Je marche, non je cours en fait, pourquoi ? Je ne sais plus, je cours tout droit, c'est tout. Je cours en évitant les gens du mieux que je peux, je cours dans le froid glacial de l'hiver qui n'en finit pas. Mes doigts me font un mal de chien, de même que le bout de mon nez gelé. Je réajuste mon bonnet parce que je sens le vent glacial entrer sur le bout de mes oreilles déjà rougis par le froid. Pas grave, je continue de courir. Soudain une douleur dans mon épaule gauche, c'est une sensation nouvelle qui ne vient pas du temps hivernal. Je sens le bitume sous mes doigts glacés et une chaleur le long de ma jambe. Je saigne, putain. Mon collant s'est déchiré sur le trottoir. La neige de la veille ronge mes vêtements et s'infiltre à travers, contre ma peau. Je frisonne et relève les yeux, des immeubles, un ciel gris. Une mauvaise journée, un vendredi 13 de malheur. Mes livres ont atterri dans le caniveau en contre-bas.
« Fais chier »
Je me mets à quatre pattes laissant le plaisir aux passants masculins d'entrevoir le dessous de ma jupe, pas le temps pour la pudeur féminine habituelle. Je ramasse mes livres, laissant des feuilles voler sur la route. Je me rappelle où je devais aller, je me tape le front avec la main droite, me relève et regarde la victime de ma maladresse. Je ne lui souris même pas, je l'analyse. Il est beau, il est même canon. Cheveux noirs en bataille, certains tombent sur ses grands yeux noirs et entourés d'énormes cernes, son pouce droit est contre sa bouche comme s'il réfléchissait, il porte un pull blanc et un jean avec de simples baskets, il me dévisage avec un regard mystérieux. J'ai l'impression qu'il lit dans mon esprit. Je repars en direction de l'Université, pas le temps de m'excuser. Je lâche un simple : « Pardon » et m'en vais.

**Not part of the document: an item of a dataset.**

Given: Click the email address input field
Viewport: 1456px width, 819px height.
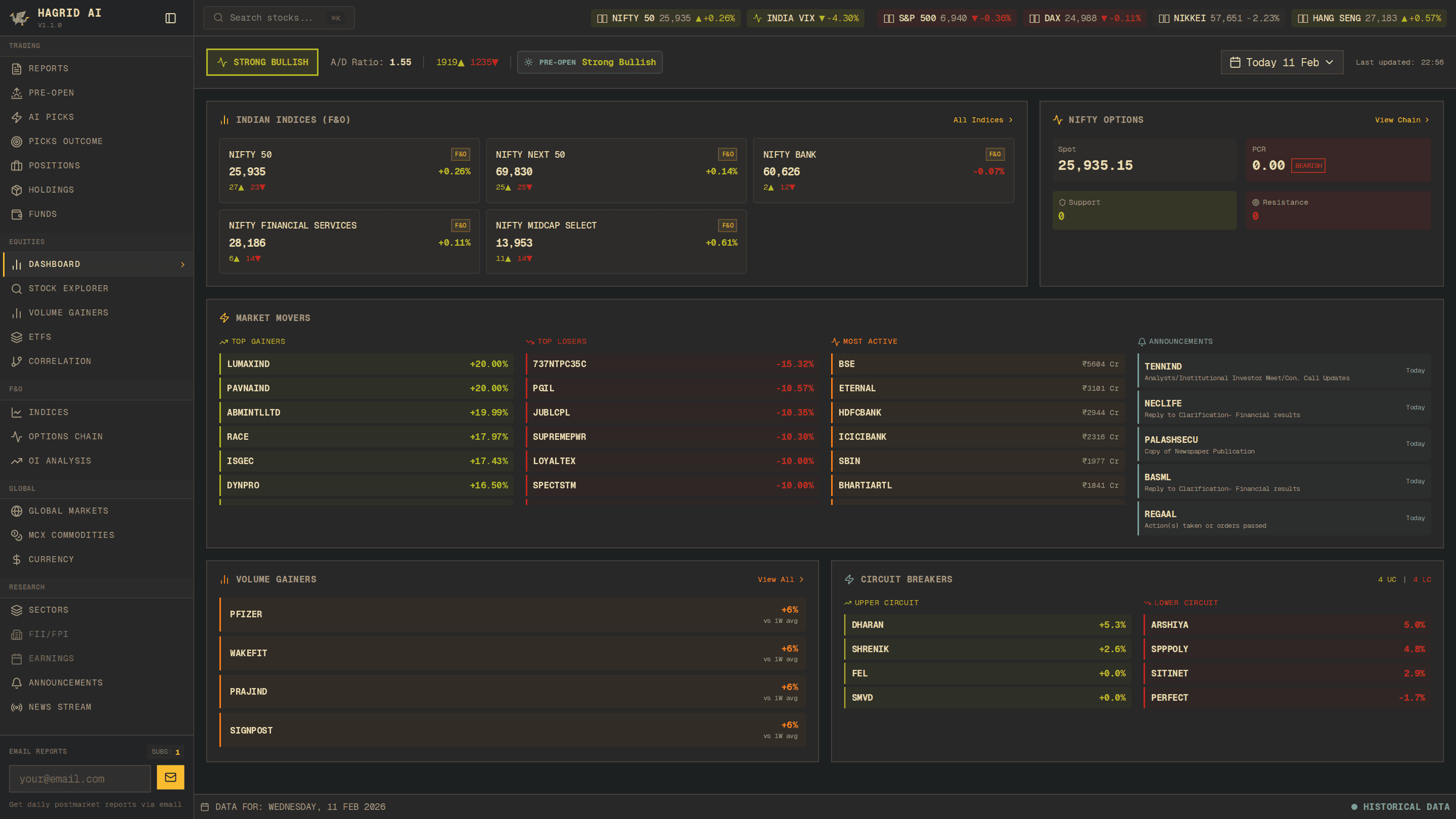Looking at the screenshot, I should [x=79, y=779].

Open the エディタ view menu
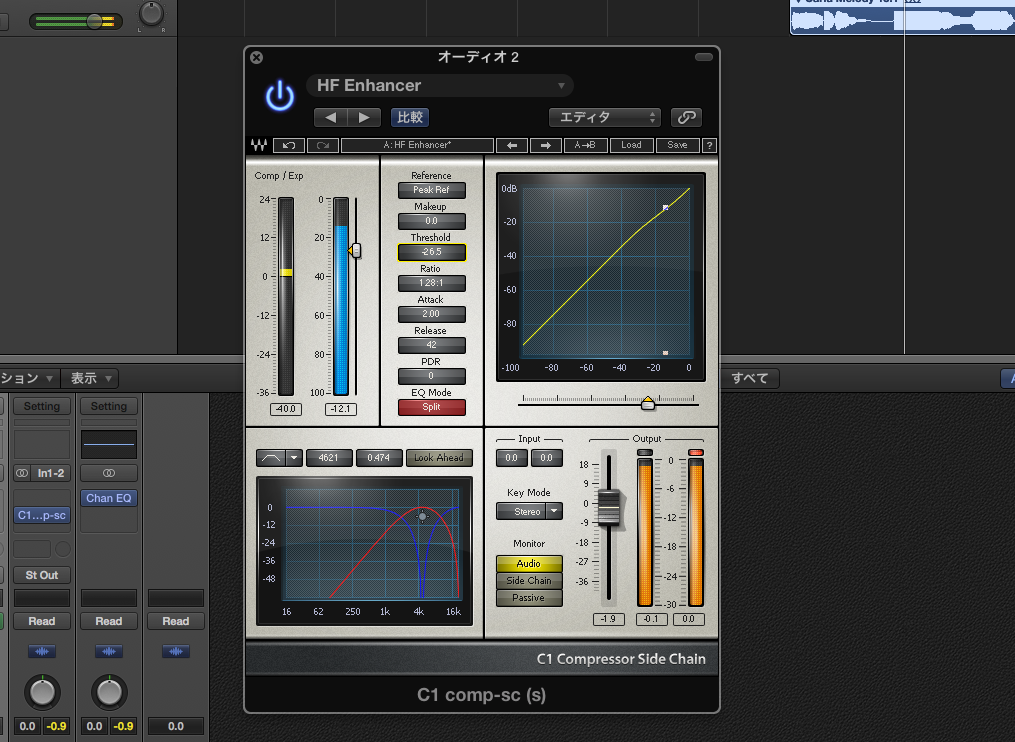pos(604,117)
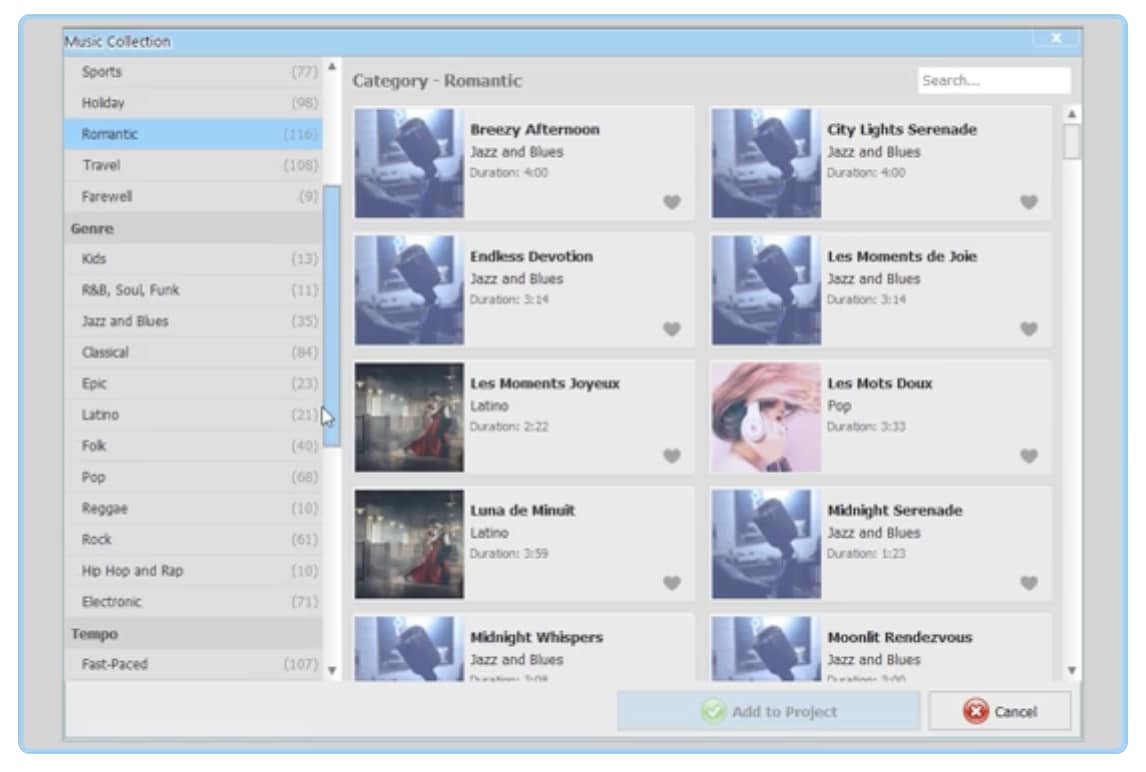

Je rentre dans la classe, gênée, au milieu d'un cours. J'avais atteint ma destination 30 minutes plus tôt environ mais il avait fallu signer des papiers et je dois avouer m'être perdue dans les couloirs. Je me mis à penser à l'idée saugrenue de mes parents de m'inscrire dans cette université si prestigieuse en milieu d'année. C'est la meilleure « pour les gens comme toi », ma mère tente toujours d'apaiser les tensions. Comme moi, ça veut dire intelligent, enfin un peu plus que la moyenne, soit surdouée. Quelle expression agressive, et assez péjorative pour les autres gens. On me qualifie ainsi car j'ai sautée ma classe de CP puis celle de 3ème. Je savais déjà écrire et lire à 4 ans et demi, jouer du piano à 7 ans et utiliser un ordinateur mieux que mon père informaticien à 9 ans. Je suis une geek, pas une no-life, juste une geek parce que je passe mon temps sur Sasha, mon ordi boosté et craqué au max. Bref. Dans la masse de personnes présentes dans la pièce, je remarque le beau jeune homme. Il est assis d'une manière très particulière sur sa chaise, il est mignon mon dieu. C'est là qu'on voit la faiblesse d'une fille. Une main attrape mon avant-bras et me tire en arrière.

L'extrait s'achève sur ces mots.